The sitemap will tend to get out of date. If you want to update it regularly , there are a few options: one is to use a wordpress sitemap generator (if that’s what you’re using and indexing) which does the right thing and generates a sitemap using relevant data available to wordpress and not to the file system (a good thing) and/or add a chron script to regenerate the sitemap regularly, for example
3 3 * * * root python /path_to/sitemap_gen.py --config=/path_to/config.xml
will update the sitemap daily.
robots.txt
The robots.txt file can be used to exclude certain search engines, for example MSN if you don’t like Microsoft for some reason and are willing to sacrifice traffic to make a point, it also points search engines to your sitemap.txt file. There’s kind of a cool tool here that generates a robots.txt file for you but a simple one might look like:
User-agent: MSNBot % Agent I don't like for some reason Disallow: / % path it isn't allowed to traverse User-agent: * % For everything else Disallow: % Nothing is disallowed Disallow: /cgi-bin/ % Directory nobody can index Sitemap: http://www.my_site.com/sitemap.xml.gz % Where my sitemap is.
Telling the world
Search engines are supposed to do the work, that’s their job, and they should find your robots.txt file eventually and then read the sitemap and then parse your site without any further assistance. But to expedite the process and possibly enhance search results there are some submission tools at Yahooo, Ask, and particularly Google that generally allow you to add meta information.
Ask
Ask.com allows you to submit your sitemap via URL (and that seems to be all they do)
http://submissions.ask.com/ping?sitemap=http://www.your_site.com/sitemap.xml.gz
Yahoo
Yahoo has some site submission tools and supports site authentication, which means putting a random string in a file they can find to prove you have write-access to the server. Their tools are at
https://siteexplorer.search.yahoo.com/mysites
with submissions at
https://siteexplorer.search.yahoo.com/submit.php
you can submit sites and feeds. I usually use the file authentication which means creating a file with some random string (y_key_random_string.html) with another random string as the only contents. They authenticate within 24 hours.
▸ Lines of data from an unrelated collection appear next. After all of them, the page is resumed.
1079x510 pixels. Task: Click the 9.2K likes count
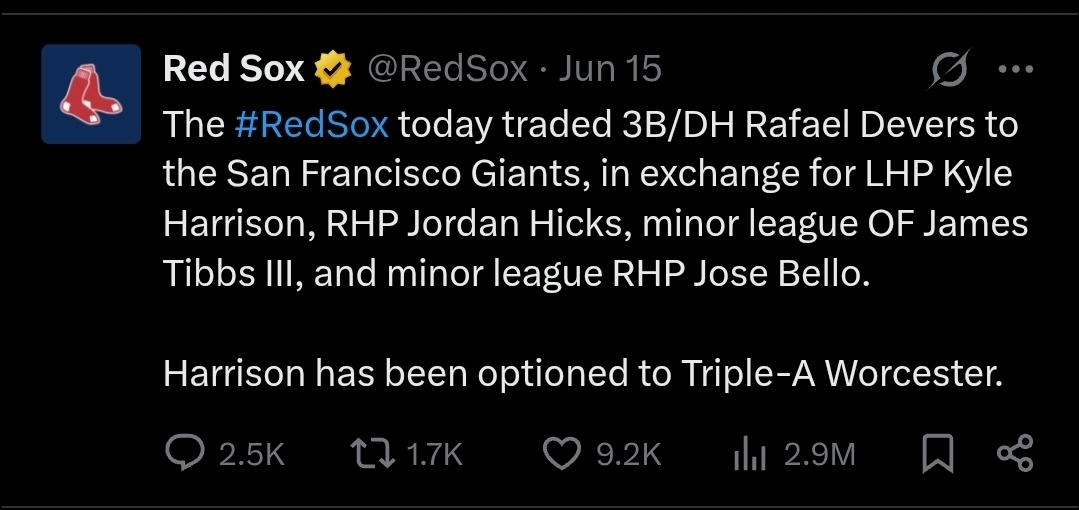628,455

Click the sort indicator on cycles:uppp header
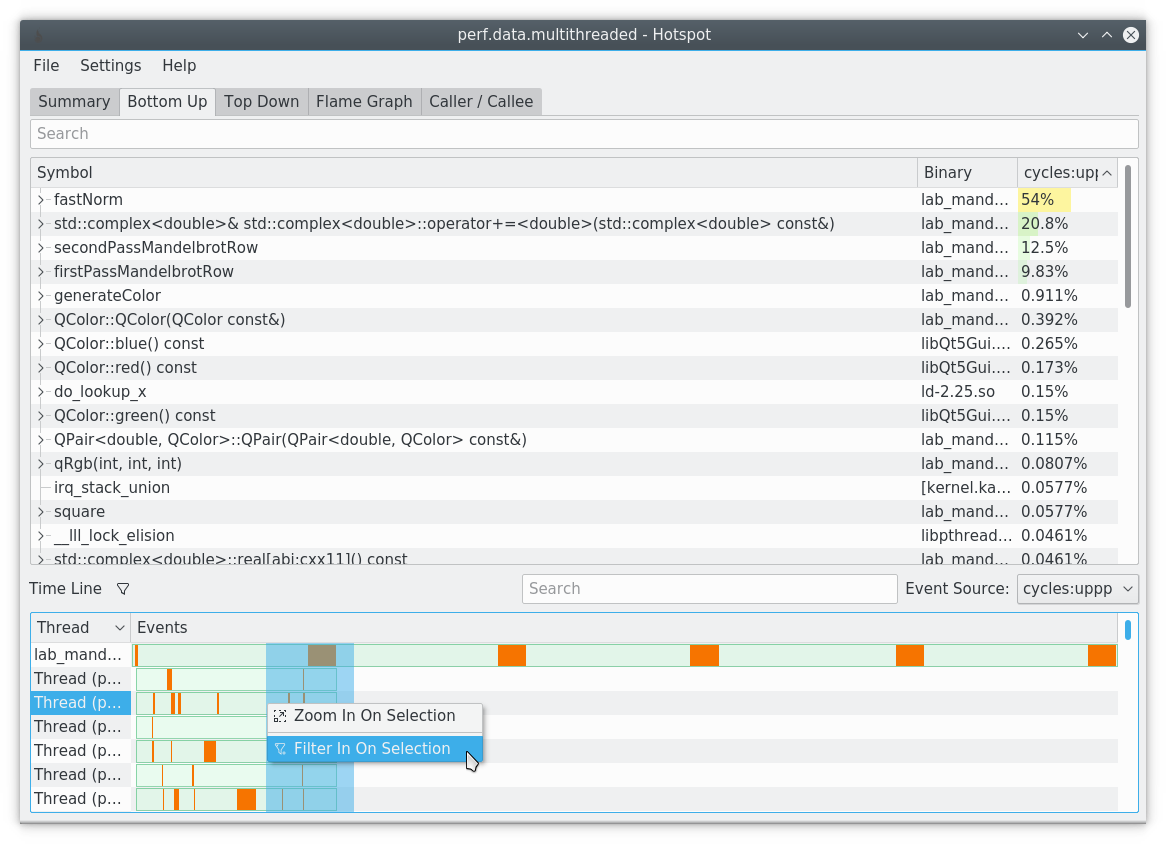pyautogui.click(x=1108, y=172)
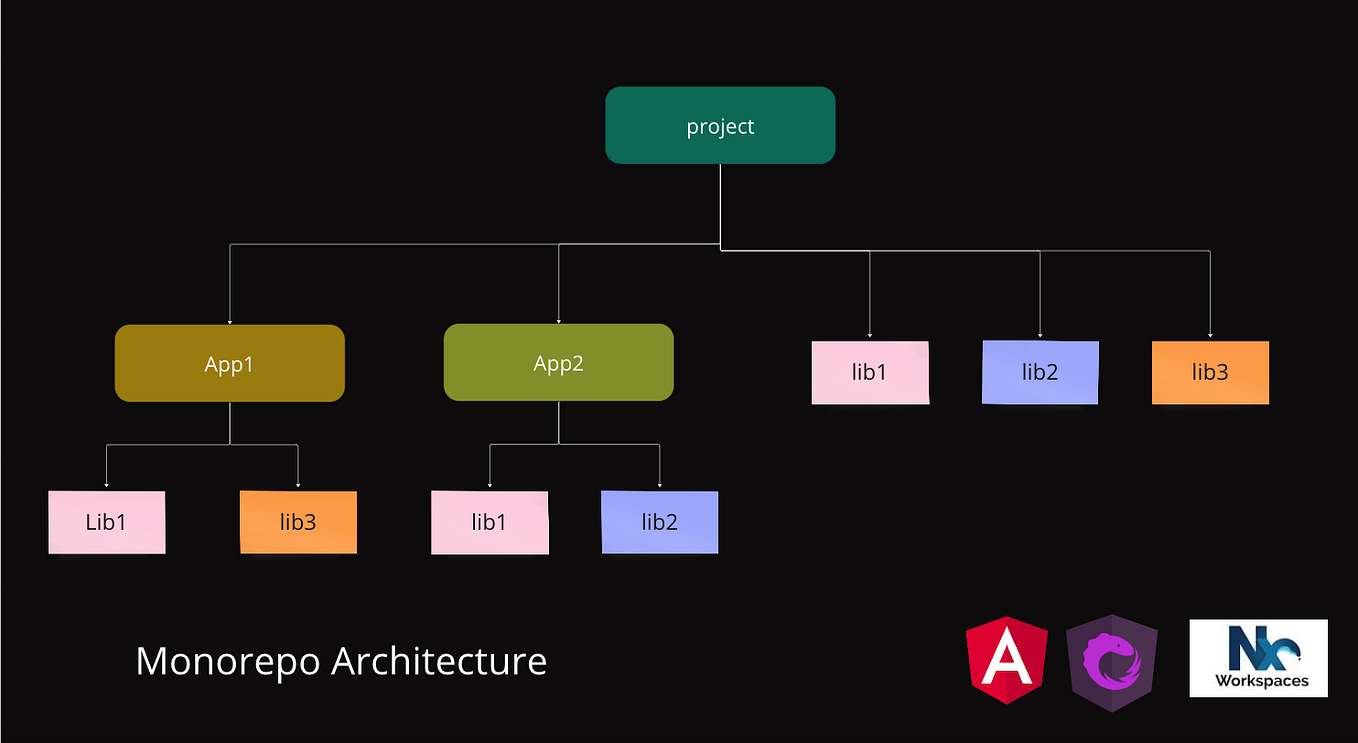Select the orange lib3 under App1

coord(297,522)
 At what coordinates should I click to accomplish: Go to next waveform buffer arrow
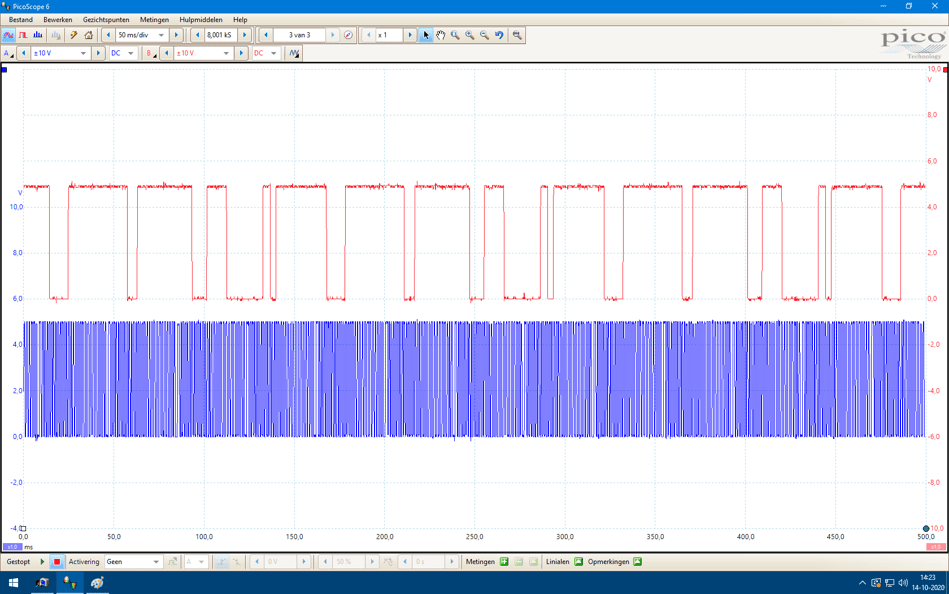click(333, 35)
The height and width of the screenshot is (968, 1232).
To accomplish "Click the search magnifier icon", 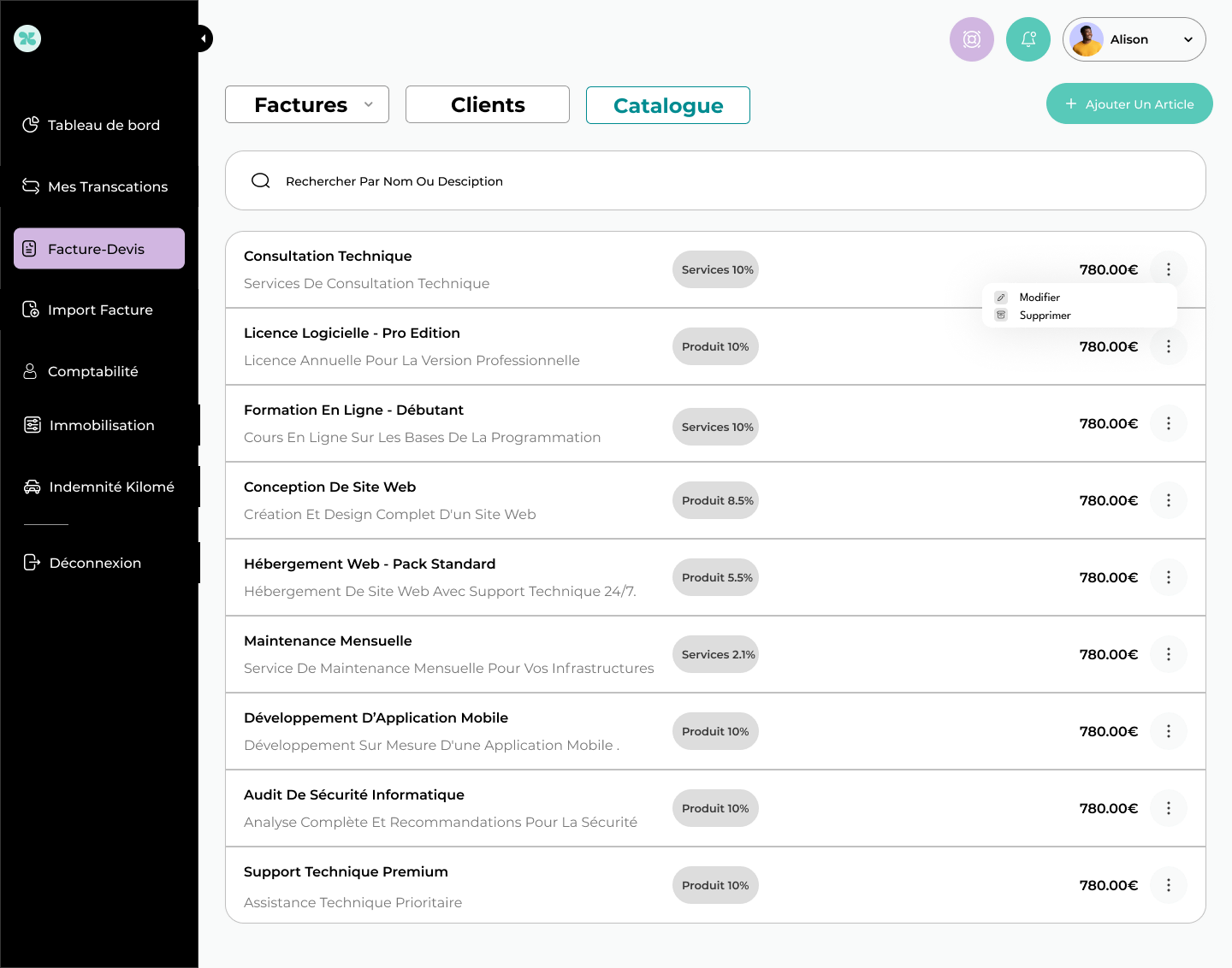I will [261, 180].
It isn’t clear that if you have a feed and submit it that it does not also add a site, it looks like it does. If you don’t have a feed you may not need to authenticate the site for submission.
Google
Google has a lot of webmaster tools at
https://www.google.com/webmasters/tools/siteoverview?hl=en
The verification process is similar but you don’t have to put data inside the verification file so
touch googlerandomstring.html
is all you need to get the verification file up. You submit the URL to the sitemap directly.
Google also offers blog tools at
http://blogsearch.google.com/ping
Where you can manually add the feed for the blog to Google’s blog search tool.